A potentially significant shift in federal pain management and drug control policy occurred in early November 2005. The Washington Post reported Nov. 5, 2005 ( "Drug Enforcement Agency Stripped Of Role On New Painkillers") that "A House-Senate conference committee yesterday dropped a controversial provision that gave the Drug Enforcement Administration authority to review, and potentially block, the sale of all new prescription narcotics. The legislation, promoted by Rep. Frank R. Wolf (R-Va.) and attached to a multi-department appropriations bill, passed last year with little notice. But this year the Food and Drug Administration, many drug makers and doctors who treat pain patients objected to renewing it, and the provision was stripped from the bill. Opponents said the provision was an unwarranted intrusion by a law enforcement agency into the FDA's drug-review system. Pain specialists also said the DEA reviews could jeopardize development of new drugs needed by patients with chronic pain."
According to the Post, "John Scofield, spokesman for the House Appropriations Committee, said the provision was dropped at the request of the Senate, which did not include it in its version of the appropriations bill. The dispute over the measure, and the almost $50 million in additional DEA funding attached to it, reflect a wider debate over the DEA's proper role in monitoring the use of prescription painkillers. The agency has arrested scores of doctors, pharmacists and other health-care workers accused of negligence or willful diversion in dispensing prescription narcotics that were later abused. Pain doctors complained that, as a result, many physicians have stopped prescribing needed painkillers."
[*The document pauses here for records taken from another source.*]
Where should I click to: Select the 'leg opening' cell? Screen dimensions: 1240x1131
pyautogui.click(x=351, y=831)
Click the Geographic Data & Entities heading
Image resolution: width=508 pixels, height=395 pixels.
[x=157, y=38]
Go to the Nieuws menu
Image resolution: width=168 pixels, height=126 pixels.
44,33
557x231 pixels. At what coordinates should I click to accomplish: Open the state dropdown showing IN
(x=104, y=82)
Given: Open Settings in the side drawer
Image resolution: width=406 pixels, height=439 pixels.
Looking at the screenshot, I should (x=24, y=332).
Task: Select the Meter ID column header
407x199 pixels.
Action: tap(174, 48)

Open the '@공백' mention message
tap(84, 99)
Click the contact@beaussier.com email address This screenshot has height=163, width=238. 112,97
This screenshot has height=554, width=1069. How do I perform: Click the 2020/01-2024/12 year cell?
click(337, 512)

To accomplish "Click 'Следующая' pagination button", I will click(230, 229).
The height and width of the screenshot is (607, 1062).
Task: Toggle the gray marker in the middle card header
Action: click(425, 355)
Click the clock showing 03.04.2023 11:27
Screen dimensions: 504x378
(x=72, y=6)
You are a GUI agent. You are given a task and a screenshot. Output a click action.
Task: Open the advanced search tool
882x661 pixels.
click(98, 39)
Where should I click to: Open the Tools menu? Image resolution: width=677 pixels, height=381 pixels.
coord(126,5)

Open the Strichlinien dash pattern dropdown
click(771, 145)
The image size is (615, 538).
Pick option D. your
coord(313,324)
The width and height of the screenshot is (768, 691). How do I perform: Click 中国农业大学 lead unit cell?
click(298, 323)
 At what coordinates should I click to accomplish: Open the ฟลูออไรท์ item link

Previously ( "DEA Is Opposed On Painkiller Approval") the Post reported that "The provision, included in H.R. 2862, says no new drug containing controlled substances such as morphine, oxycodone and hydrocodone will be allowed on the market unless the DEA has 'reviewed and provided public comments on labeling, promotion, risk management plans, and any other documents' related to the drug. Before the provision was passed last year, the DEA's role with prescription drugs was primarily to decide how much of a controlled drug each company got to make, and then to monitor the use of those drugs on the market. Now, however, the DEA must sign off on any new FDA-approved medications containing controlled substances before they can be sold. In its report on the bill, the House Appropriations Committee expressed concern that 'drugs more powerful than OxyContin will be approved with similar risk management and labeling plans as OxyContin. . . . The Federal government must ensure that new high-risk drugs do not become easily available to illegal drug dealers and abusers.' The new bill gives the DEA $201 million to spend on preventing prescription drug diversion, an increase of more than $47 million from last year."